Montagem – Na disputa pelo governo, Jackon Lago tem prometido que a educação será um dos pontos prioritários de sua eventual gestão. No entanto, o Tribunal de Contas descobriu que os recursos da Secretaria Municipal de Educação não foram empregados de forma regular. Um dos casos analisados é um contrato entre a secretaria e o Centro de Treinamento e Desenvolvimento (Cetrede), para a "prestação de serviços de consultoria especializada para implantação de gestão integrada de recursos humanos". O contrato, no valor de R$ 2 milhões, foi feito sem licitação e, segundo os auditores, "assinado de forma, além de irregular, incomum em órgãos públicos". A documentação em poder do tribunal mostra que em 17 de dezembro de 2000 a Secretaria de Educação solicitou da assessoria jurídica um parecer sobre a possibilidade da dispensa de licitação. O parecer permitindo a falta da concorrência foi emitido em 11 de dezembro, portanto seis dias antes de ser solicitado. Mais estranho: em 12 de dezembro, cinco dias antes do parecer jurídico, a então secretária autorizou a contratação sem licitação e encaminhou o processo para a aprovação do prefeito, que autorizou a contratação em 15 de dezembro, dois dias antes do parecer jurídico. O contrato foi assinado em 22 de dezembro e o empenho global das despesas foi feito sete dias depois. "A contratação traz forte indício de montagem dos processos para favorecer o contratado", escreveram os auditores na página 11 do relatório.

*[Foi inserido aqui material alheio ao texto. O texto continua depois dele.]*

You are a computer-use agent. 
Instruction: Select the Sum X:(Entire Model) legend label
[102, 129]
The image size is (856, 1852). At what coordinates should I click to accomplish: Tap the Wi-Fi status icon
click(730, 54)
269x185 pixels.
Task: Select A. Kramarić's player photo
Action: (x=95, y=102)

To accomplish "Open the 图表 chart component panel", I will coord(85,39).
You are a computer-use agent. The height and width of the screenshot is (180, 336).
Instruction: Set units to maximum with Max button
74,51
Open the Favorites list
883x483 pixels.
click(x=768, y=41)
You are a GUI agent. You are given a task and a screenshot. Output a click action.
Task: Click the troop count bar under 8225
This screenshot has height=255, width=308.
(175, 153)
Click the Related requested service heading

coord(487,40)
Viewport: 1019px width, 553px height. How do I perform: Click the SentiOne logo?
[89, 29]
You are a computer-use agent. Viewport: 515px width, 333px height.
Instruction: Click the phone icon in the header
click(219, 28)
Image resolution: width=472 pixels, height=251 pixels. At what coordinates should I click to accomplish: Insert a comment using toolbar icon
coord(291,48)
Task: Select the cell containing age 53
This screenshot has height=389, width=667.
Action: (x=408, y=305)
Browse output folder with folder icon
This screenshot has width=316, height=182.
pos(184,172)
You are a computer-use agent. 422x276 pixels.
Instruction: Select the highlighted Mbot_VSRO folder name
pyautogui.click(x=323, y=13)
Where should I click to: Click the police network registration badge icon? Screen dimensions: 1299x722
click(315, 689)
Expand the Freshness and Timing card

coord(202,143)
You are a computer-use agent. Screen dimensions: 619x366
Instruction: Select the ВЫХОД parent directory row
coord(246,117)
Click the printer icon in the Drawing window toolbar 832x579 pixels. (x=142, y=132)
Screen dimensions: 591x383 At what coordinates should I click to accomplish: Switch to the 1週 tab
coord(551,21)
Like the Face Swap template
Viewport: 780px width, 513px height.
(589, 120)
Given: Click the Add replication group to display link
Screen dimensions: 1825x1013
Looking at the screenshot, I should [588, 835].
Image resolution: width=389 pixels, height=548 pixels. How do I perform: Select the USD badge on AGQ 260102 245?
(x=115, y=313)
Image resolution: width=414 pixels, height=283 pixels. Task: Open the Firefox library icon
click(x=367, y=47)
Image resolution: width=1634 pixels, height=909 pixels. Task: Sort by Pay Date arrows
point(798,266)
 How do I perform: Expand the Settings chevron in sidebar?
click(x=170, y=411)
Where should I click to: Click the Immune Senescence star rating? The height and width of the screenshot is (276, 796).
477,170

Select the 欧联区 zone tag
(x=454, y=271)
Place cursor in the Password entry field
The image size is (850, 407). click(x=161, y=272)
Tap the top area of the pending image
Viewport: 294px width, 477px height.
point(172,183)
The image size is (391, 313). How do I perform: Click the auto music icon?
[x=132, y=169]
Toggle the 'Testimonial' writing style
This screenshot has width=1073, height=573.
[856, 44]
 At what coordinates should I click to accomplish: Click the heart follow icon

No mesmo dia e da mesma forma, a Secretaria de Educação assinou um outro contrato. Dessa vez com a Fundação Sousandrade de Apoio ao Desenvolvimento da Universidade Federal do Maranhão, visando à "implantação do sistema integrado de gestão escolar". O valor desse contrato é de R$ 4,1 milhões. Também na Secretaria de Educação, o Tribunal de Contas descobriu que entre maio e outubro do ano 2000 foram gastos R$ 72 mil sem nenhum documento comprovando as despesas. Na Secretaria de Saúde, apenas com clínicas particulares, a prefeitura gastou R$ 18,2 milhões em 2000, sem concorrência pública.

Na quarta-feira 21 e na quinta-feira 22, ISTOÉ procurou o ex-prefeito. Como ele estava no interior, não foi possível ouvir a sua versão. Em resposta ao relatório, a assessoria de Jackson Lago encaminhou à reportagem uma certidão emitida na quarta-feira pelo próprio TCE. O documento assinado pelo presidente, Yêdo Flamarion Lobão, diz: "Não existe qualquer decisão, prolatada por este tribunal, contrária à aprovação das contas da Prefeitura Municipal de São Luís, exercícios financeiros de 1989 a 1992 e 1997 a 2002." Procurado, Lobão esclareceu que a certidão significa que as denúncias estão sob investigação. Ou seja, as contas de Jackson desde 1989 não foram rejeitadas, mas também não foram aprovadas. Segundo o presidente, a demora em investigar esse tipo de coisa é comum em todo o País. Até 2000, o presidente do Tribunal de Contas do Maranhão era Donato Lago, irmão do ex-prefeito.